Stai preparandoti una sceneggiatura ma, purtroppo, nella vita le sceneggiature non funzionano. Quello che gli altri interpretano del nostro comportamento non è quasi mai quel che significa per noi. Ma tu ti puoi liberare solo se pensi "pensino quel che vogliono: io me ne frego!".


----------



## contepinceton (23 Luglio 2013)

Brunetta ha detto:


> Stai preparandoti una sceneggiatura ma, purtroppo, nella vita le sceneggiature non funzionano. Quello che gli altri interpretano del nostro comportamento non è quasi mai quel che significa per noi. Ma tu ti puoi liberare solo se pensi "pensino quel che vogliono: io me ne frego!".


Chi sta dire che le sceneggiature non funzionano? EH?
Basta che siano ben fatte e che gli spettatori siano suggestionabili 
poi tutto vien da sè...

COn i risultati che ben sappiamo...:rotfl::rotfl::rotfl::rotfl::rotfl::rotfl:

Invece la furberia è tenere sempre in "giusto" conto quello che pensano gli altri di noi...

Dire me ne frego è solo un atto di superba stupideria...:rotfl::rotfl::rotfl::rotfl:


----------



## Frif (23 Luglio 2013)

contepinceton ha detto:


> Chi sta dire che le sceneggiature non funzionano? EH?
> Basta che siano ben fatte e che gli spettatori siano suggestionabili
> poi tutto vien da sè...
> 
> ...


Sceneggiature o meno, il dato di fatto è che lui è qui ora... e stasera potrebbe essere una buona serata per incontrarlo. Da qui al prossimo mese perlomeno - con la sicurezza di beccarlo tra un paio di settimane -. O chissà... magari si farà da parte lui, sapendo che ci sono io.


----------



## Chiara Matraini (23 Luglio 2013)

Frif ha detto:


> Sceneggiature o meno, il dato di fatto è che lui è qui ora... e stasera potrebbe essere una buona serata per incontrarlo. Da qui al prossimo mese perlomeno - con la sicurezza di beccarlo tra un paio di settimane -. O chissà... magari si farà da parte lui, sapendo che ci sono io.

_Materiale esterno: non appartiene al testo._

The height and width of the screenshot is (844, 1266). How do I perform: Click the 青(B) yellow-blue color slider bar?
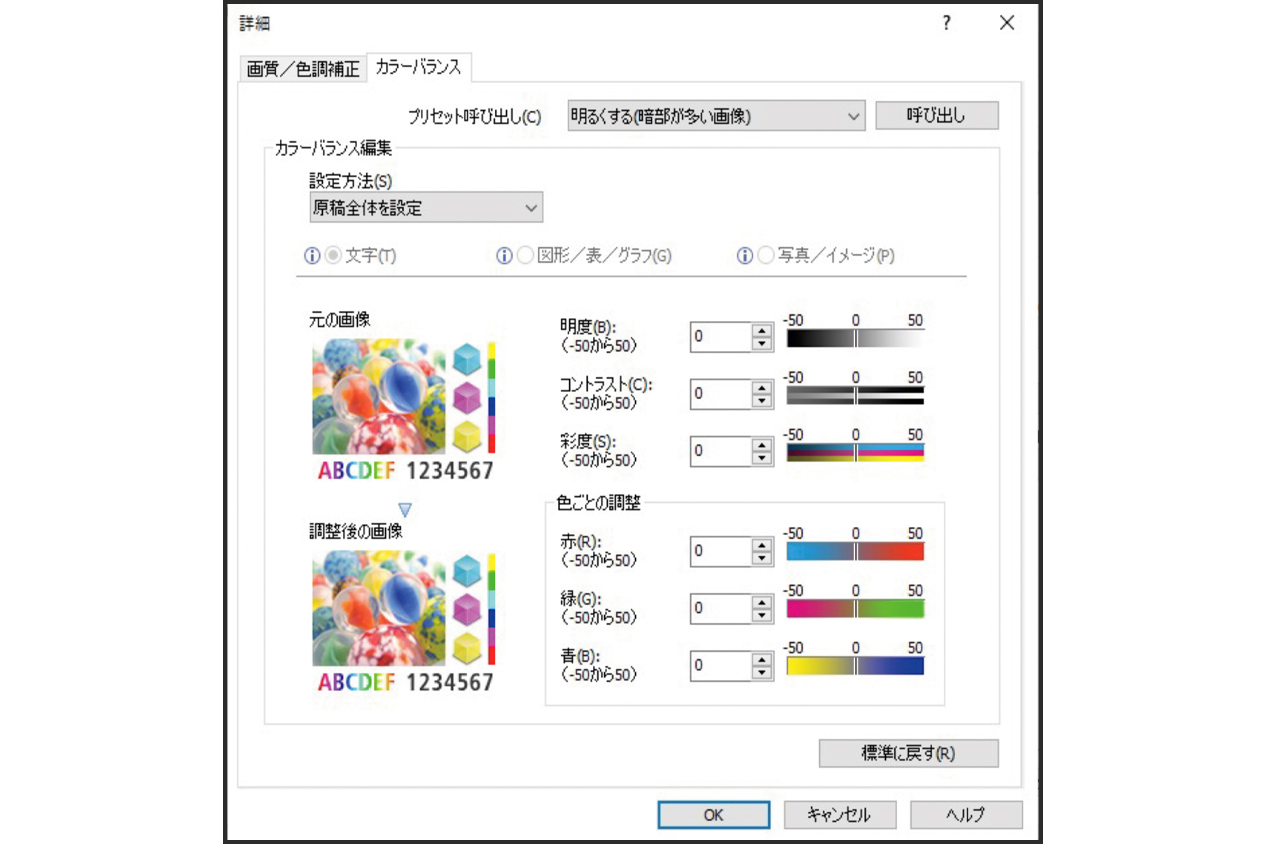coord(855,666)
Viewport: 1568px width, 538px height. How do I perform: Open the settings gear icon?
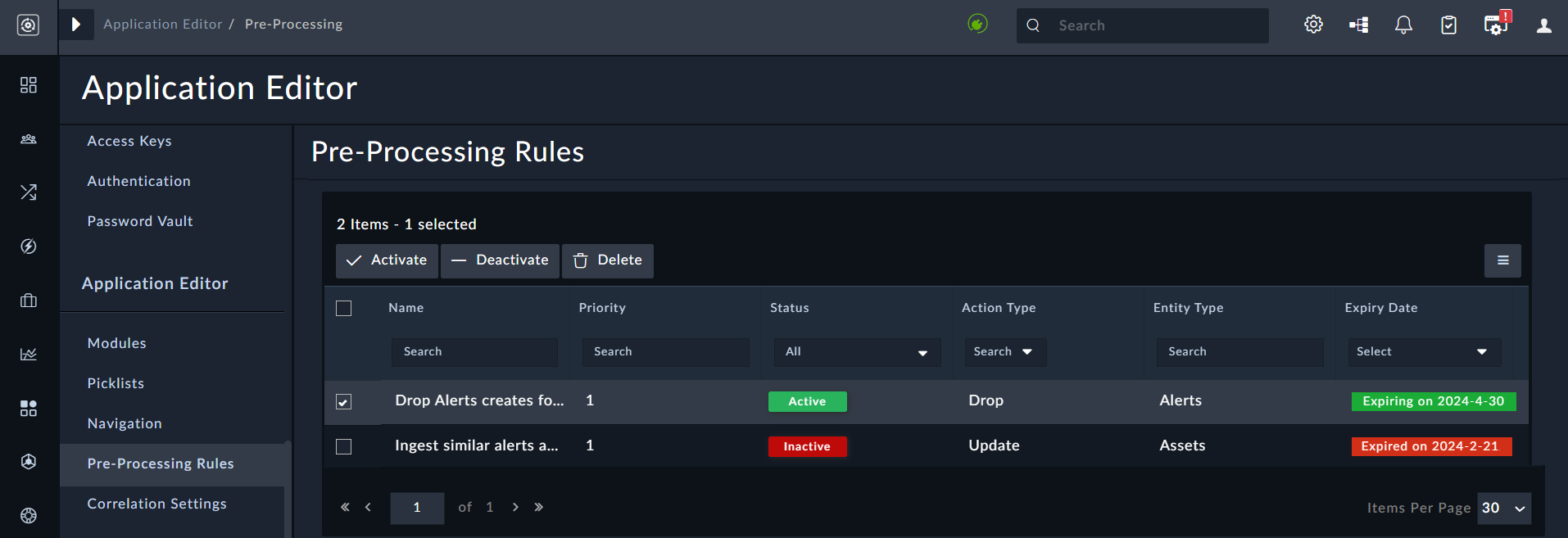pyautogui.click(x=1313, y=25)
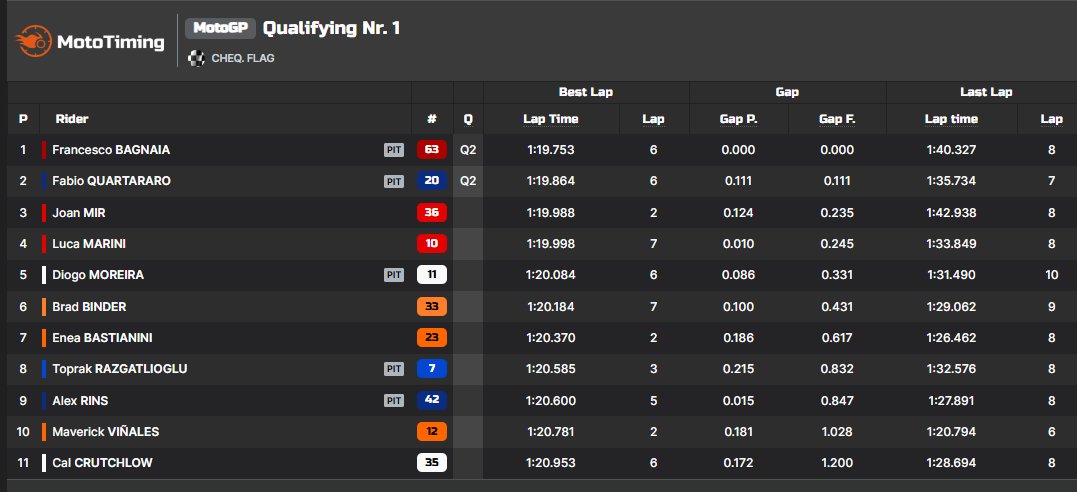
Task: Sort by Gap P. column header
Action: coord(738,119)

la mia incondizionata ammirazione a questa donna che si gira a piacimento due coglioni come voi

vorrei stringerle la mano....


----------



## Hellseven (23 Luglio 2013)

Chiara Matraini ha detto:


> la mia incondizionata ammirazione a questa donna che si gira a piacimento due coglioni come voi
> 
> vorrei stringerle la mano....


Purtroppo capita, la seduzione è un'arte ma anche un'arma di fronte alla quale spesso noi maschietti (ma talvolta anche le donne di fronte ad uomini "smaliziati") capitoliamo miserrimamente .... Forse perché in cuor nostro desideriamo capitolare.


----------



## Brunetta (23 Luglio 2013)

Frif ha detto:


> Sceneggiature o meno, il dato di fatto è che lui è qui ora... e stasera potrebbe essere una buona serata per incontrarlo. Da qui al prossimo mese perlomeno - con la sicurezza di beccarlo tra un paio di settimane -. O chissà... magari si farà da parte lui, sapendo che ci sono io.

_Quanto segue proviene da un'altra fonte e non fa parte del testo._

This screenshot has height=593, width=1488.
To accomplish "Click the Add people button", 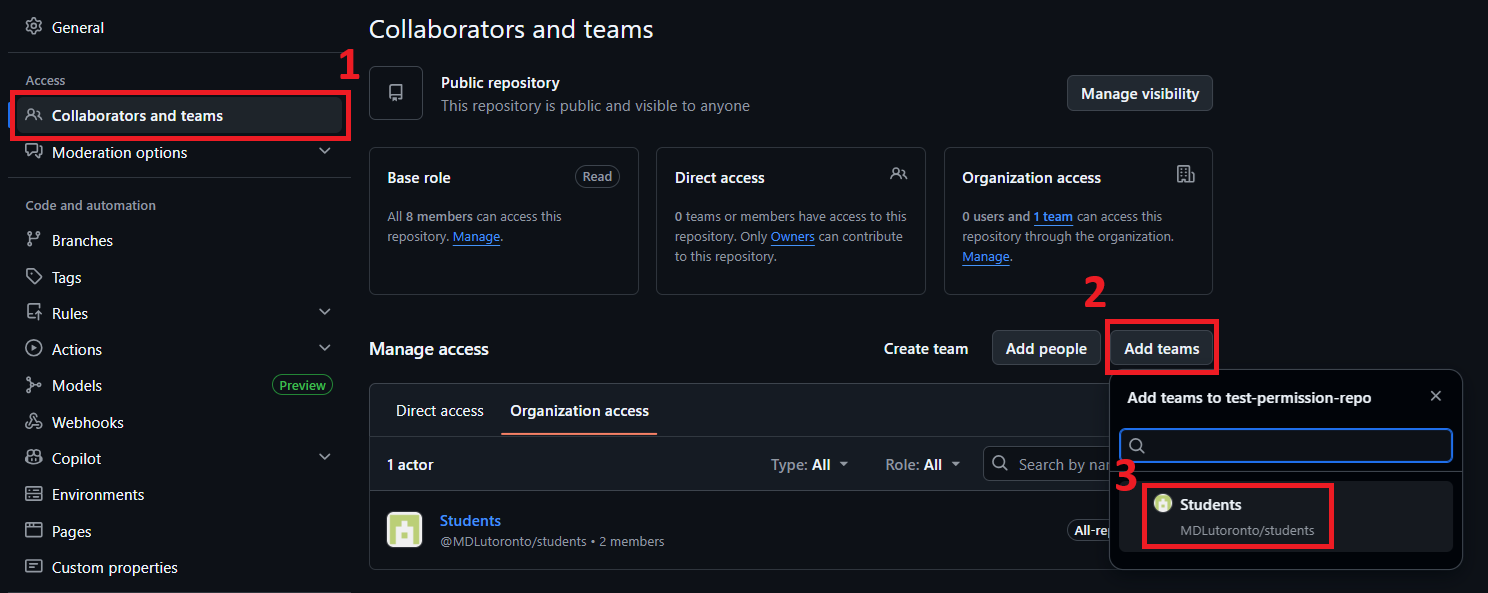I will pos(1046,348).
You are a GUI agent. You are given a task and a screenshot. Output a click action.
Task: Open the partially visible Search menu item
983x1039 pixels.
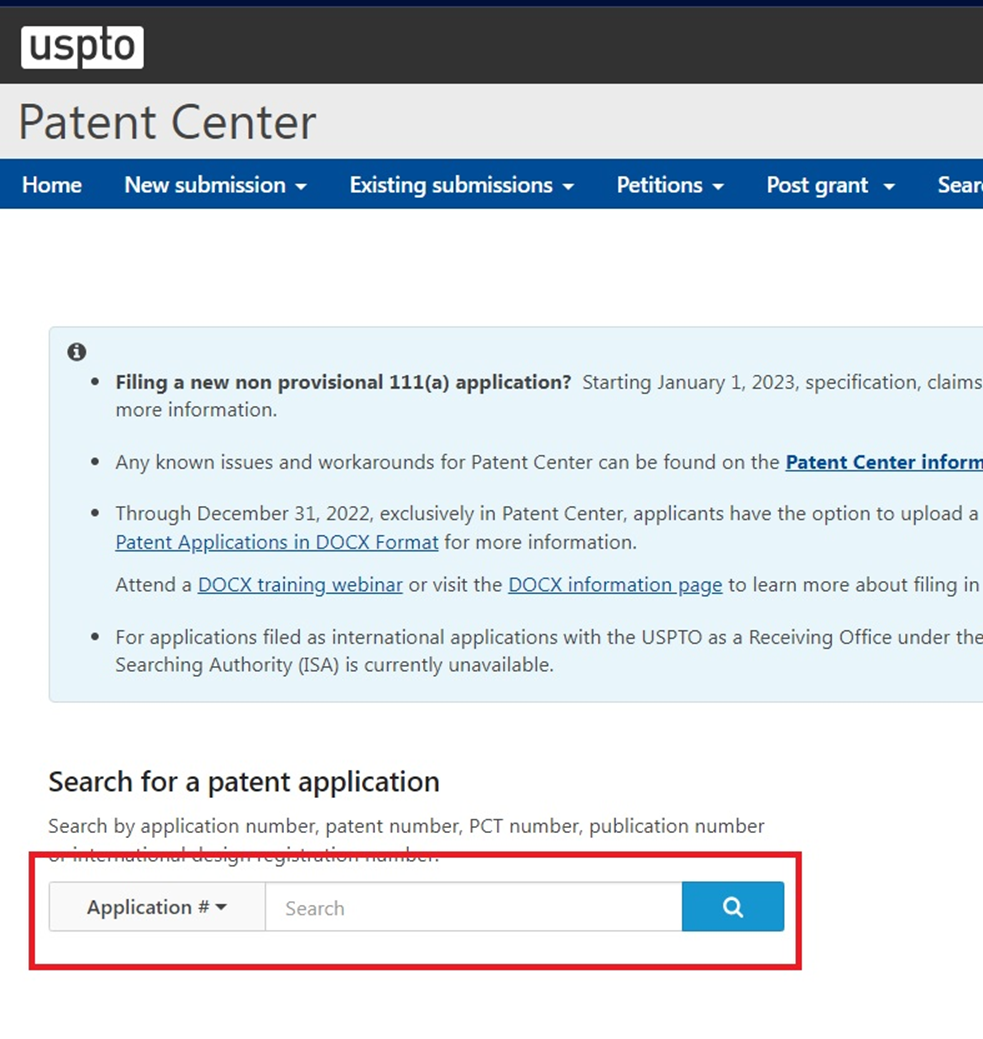[x=960, y=185]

Ma perché ti interessa? Ti interessa vederlo? Perché? E te interessava lei (dico interessava perché una che ti ha trattato così naturalmente non ti interessa più neanche se venisse in ginocchio, no?) non lui. Oppure lei è solo un mezzo per sentirti vittorioso o sconfitto?


----------



## Chiara Matraini (23 Luglio 2013)

Hellseven ha detto:


> Purtroppo capita, la seduzione è un'arte ma anche un'arma di fronte alla quale spesso noi maschietti (*ma talvolta anche le donne di fronte ad uomini "smaliziati"*) capitoliamo miserrimamente .... Forse perché in cuor nostro desideriamo capitolare.



concordo


----------



## Fiammetta (23 Luglio 2013)

Frif ha detto:


> devastata ha detto:
> 
> 
> > Una cosa è provare invidia, un'altra è manifestarla. Posso controllare le mie azioni; non i miei sentimenti.
> ...


----------



## Hellseven (23 Luglio 2013)

Brunetta ha detto:


> Ma perché ti interessa? Ti interessa vederlo? Perché? E te interessava lei (dico interessava perché una che ti ha trattato così naturalmente non ti interessa più neanche se venisse in ginocchio, no?) non lui. *Oppure lei è solo un mezzo per sentirti vittorioso o sconfitto*?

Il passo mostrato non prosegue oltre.